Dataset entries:
********************
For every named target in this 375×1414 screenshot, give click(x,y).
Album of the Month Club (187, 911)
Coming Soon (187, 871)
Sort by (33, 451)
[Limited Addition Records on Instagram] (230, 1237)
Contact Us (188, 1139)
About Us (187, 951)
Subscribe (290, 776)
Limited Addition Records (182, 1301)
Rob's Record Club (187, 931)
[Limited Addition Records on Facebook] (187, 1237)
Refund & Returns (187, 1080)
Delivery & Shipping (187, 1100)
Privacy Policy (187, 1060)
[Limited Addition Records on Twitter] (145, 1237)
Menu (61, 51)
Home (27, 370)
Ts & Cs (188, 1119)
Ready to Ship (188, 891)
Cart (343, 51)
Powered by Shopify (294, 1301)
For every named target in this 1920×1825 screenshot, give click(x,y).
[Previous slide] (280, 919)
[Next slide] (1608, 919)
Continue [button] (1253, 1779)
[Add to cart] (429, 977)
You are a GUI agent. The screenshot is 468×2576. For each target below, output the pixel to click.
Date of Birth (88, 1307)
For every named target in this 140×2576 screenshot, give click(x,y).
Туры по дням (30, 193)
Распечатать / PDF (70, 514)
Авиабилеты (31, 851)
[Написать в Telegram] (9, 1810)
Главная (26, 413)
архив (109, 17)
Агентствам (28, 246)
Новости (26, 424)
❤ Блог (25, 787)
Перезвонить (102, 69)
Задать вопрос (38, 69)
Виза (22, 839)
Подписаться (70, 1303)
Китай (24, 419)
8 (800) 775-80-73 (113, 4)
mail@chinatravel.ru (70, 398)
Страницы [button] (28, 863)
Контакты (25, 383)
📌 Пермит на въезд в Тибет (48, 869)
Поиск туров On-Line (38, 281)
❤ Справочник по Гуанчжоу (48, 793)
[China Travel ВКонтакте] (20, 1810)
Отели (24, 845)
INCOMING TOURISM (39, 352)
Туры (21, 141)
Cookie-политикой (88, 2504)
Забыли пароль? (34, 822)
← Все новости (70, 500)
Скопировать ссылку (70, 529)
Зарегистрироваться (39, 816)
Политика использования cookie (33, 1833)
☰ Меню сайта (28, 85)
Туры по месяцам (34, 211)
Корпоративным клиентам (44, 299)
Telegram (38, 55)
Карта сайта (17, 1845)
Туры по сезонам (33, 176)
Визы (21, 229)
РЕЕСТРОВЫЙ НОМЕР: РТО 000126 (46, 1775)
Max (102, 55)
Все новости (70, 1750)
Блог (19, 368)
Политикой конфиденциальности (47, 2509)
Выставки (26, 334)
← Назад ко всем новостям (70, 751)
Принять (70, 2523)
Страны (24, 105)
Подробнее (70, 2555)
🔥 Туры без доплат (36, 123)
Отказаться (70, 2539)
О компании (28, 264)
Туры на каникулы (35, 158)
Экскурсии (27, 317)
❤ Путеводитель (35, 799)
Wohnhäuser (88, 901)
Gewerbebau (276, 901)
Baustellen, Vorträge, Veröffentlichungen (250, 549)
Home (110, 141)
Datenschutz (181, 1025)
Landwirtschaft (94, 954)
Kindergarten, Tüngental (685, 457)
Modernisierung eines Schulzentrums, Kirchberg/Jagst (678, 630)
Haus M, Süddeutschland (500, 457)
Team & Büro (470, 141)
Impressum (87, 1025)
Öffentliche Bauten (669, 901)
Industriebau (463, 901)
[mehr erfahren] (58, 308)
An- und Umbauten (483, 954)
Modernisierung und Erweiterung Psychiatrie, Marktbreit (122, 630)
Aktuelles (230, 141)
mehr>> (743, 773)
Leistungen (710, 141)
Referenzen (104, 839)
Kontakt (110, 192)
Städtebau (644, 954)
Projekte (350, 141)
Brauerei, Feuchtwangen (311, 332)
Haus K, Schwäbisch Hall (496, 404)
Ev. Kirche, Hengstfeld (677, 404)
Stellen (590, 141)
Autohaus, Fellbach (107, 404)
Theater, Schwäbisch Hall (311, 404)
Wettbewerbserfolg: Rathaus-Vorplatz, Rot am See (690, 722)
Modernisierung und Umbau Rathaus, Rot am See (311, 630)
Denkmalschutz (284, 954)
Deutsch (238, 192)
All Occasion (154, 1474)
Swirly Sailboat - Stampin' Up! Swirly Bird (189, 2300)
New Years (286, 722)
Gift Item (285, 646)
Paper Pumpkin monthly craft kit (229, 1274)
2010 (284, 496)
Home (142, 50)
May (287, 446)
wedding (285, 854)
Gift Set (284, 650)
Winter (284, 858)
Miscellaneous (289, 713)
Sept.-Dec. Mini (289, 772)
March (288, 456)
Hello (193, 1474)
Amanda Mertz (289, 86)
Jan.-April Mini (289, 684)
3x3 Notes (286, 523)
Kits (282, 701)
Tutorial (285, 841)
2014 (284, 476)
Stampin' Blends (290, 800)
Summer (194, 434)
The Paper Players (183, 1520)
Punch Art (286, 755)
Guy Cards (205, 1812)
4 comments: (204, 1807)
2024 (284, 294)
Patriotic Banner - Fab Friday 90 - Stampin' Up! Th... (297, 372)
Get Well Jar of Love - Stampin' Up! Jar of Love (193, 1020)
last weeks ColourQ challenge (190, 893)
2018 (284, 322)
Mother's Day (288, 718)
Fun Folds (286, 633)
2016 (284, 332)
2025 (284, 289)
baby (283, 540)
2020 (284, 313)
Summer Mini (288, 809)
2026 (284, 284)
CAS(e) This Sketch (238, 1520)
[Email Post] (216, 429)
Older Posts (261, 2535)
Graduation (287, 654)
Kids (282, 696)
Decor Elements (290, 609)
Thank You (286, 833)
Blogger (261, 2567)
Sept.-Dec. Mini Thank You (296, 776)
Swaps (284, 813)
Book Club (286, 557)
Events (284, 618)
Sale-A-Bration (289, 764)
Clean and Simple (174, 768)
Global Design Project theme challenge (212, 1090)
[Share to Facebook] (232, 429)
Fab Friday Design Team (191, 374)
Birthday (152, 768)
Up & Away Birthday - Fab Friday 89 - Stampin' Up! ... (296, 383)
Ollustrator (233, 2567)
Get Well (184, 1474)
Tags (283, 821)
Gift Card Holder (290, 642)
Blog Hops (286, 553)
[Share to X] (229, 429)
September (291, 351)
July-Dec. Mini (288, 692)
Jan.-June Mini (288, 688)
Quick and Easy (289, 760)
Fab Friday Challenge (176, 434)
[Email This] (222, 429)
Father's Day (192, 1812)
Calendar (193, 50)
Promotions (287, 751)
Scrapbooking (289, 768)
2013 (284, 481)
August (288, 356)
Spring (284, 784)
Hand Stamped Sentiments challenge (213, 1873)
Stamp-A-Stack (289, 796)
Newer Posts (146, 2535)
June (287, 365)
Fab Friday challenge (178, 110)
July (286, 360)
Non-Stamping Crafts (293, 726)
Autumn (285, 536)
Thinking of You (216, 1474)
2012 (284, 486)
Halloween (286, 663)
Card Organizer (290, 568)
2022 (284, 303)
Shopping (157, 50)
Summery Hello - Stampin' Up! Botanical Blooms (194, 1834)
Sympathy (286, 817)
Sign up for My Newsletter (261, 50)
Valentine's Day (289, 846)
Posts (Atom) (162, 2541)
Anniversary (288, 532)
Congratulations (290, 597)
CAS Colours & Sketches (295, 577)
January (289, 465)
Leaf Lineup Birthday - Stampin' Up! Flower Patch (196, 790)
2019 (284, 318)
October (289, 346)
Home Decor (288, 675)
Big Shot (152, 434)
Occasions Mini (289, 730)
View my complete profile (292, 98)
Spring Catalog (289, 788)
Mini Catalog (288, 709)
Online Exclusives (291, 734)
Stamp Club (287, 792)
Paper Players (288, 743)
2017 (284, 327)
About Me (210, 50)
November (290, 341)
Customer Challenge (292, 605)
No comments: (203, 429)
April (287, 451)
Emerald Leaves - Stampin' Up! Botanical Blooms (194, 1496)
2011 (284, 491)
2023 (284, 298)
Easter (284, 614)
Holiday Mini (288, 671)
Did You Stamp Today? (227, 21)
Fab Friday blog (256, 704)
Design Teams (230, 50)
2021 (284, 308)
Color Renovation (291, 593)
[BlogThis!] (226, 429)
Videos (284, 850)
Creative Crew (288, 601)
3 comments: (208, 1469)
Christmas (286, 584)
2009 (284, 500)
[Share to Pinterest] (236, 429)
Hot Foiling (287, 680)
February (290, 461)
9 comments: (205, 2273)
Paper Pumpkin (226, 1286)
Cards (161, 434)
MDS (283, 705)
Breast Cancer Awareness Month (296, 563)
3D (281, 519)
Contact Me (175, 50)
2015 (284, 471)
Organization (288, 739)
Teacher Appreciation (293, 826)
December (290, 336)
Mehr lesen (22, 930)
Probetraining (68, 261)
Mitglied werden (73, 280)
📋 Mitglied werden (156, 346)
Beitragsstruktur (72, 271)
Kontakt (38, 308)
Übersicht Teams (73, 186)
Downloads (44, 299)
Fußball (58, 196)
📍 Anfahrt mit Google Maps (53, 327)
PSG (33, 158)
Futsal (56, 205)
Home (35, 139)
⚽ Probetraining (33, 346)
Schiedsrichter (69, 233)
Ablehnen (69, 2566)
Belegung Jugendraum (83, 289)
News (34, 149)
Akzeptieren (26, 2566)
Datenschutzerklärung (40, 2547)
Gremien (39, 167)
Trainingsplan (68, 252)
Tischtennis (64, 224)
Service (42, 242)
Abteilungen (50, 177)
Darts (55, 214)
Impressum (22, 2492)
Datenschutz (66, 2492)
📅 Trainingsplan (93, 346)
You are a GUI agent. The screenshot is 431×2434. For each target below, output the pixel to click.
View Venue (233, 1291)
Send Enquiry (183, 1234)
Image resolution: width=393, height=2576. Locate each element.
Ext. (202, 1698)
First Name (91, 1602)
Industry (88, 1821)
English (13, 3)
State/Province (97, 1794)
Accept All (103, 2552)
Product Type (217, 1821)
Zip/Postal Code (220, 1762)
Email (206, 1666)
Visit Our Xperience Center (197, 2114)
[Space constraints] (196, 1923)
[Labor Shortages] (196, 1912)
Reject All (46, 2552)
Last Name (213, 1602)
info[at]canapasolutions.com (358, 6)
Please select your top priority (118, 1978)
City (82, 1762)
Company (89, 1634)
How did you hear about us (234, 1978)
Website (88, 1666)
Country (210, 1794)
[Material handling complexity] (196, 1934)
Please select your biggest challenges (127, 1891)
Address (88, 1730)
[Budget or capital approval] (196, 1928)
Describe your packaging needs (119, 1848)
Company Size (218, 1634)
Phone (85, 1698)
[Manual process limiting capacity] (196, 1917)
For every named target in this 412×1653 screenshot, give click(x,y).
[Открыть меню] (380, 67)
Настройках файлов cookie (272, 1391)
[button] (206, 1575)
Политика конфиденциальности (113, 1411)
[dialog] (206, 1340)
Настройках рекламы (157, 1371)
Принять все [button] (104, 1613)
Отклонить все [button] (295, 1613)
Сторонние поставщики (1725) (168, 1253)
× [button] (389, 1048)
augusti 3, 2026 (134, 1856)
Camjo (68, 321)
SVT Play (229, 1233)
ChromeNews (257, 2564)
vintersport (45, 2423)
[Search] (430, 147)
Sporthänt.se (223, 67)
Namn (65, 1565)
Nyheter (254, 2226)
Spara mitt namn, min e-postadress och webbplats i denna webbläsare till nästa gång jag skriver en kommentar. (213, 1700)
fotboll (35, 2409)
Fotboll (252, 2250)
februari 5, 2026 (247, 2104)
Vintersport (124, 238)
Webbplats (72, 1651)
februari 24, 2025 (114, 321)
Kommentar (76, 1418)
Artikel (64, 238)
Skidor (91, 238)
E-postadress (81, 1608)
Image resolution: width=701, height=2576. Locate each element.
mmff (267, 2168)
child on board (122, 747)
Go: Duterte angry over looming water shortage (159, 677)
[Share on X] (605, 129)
********************
*WHAT TO PRODUCE:* Retype only the stretch of lines above starting at the one with "mail@chinatravel.ru (70, 398)" and stopping at the one with "Wettbewerbserfolg: Rathaus-Vorplatz, Rot", exactly as written, with both kept.

*ANSWER SPACE:*
mail@chinatravel.ru (70, 398)
Страницы [button] (28, 863)
Контакты (25, 383)
📌 Пермит на въезд в Тибет (48, 869)
Поиск туров On-Line (38, 281)
❤ Справочник по Гуанчжоу (48, 793)
[China Travel ВКонтакте] (20, 1810)
Отели (24, 845)
INCOMING TOURISM (39, 352)
Туры (21, 141)
Cookie-политикой (88, 2504)
Забыли пароль? (34, 822)
← Все новости (70, 500)
Скопировать ссылку (70, 529)
Зарегистрироваться (39, 816)
Политика использования cookie (33, 1833)
☰ Меню сайта (28, 85)
Туры по месяцам (34, 211)
Корпоративным клиентам (44, 299)
Telegram (38, 55)
Карта сайта (17, 1845)
Туры по сезонам (33, 176)
Визы (21, 229)
РЕЕСТРОВЫЙ НОМЕР: РТО 000126 (46, 1775)
Max (102, 55)
Все новости (70, 1750)
Блог (19, 368)
Политикой конфиденциальности (47, 2509)
Выставки (26, 334)
← Назад ко всем новостям (70, 751)
Принять (70, 2523)
Страны (24, 105)
Подробнее (70, 2555)
🔥 Туры без доплат (36, 123)
Отказаться (70, 2539)
О компании (28, 264)
Туры на каникулы (35, 158)
Экскурсии (27, 317)
❤ Путеводитель (35, 799)
Wohnhäuser (88, 901)
Gewerbebau (276, 901)
Baustellen, Vorträge, Veröffentlichungen (250, 549)
Home (110, 141)
Datenschutz (181, 1025)
Landwirtschaft (94, 954)
Kindergarten, Tüngental (685, 457)
Modernisierung eines Schulzentrums, Kirchberg/Jagst (678, 630)
Haus M, Süddeutschland (500, 457)
Team & Büro (470, 141)
Impressum (87, 1025)
Öffentliche Bauten (669, 901)
Industriebau (463, 901)
[mehr erfahren] (58, 308)
An- und Umbauten (483, 954)
Modernisierung und Erweiterung Psychiatrie, Marktbreit (122, 630)
Aktuelles (230, 141)
mehr>> (743, 773)
Leistungen (710, 141)
Referenzen (104, 839)
Kontakt (110, 192)
Städtebau (644, 954)
Projekte (350, 141)
Brauerei, Feuchtwangen (311, 332)
Haus K, Schwäbisch Hall (496, 404)
Ev. Kirche, Hengstfeld (677, 404)
Stellen (590, 141)
Autohaus, Fellbach (107, 404)
Theater, Schwäbisch Hall (311, 404)
Wettbewerbserfolg: Rathaus-Vorplatz, Rot am See (690, 722)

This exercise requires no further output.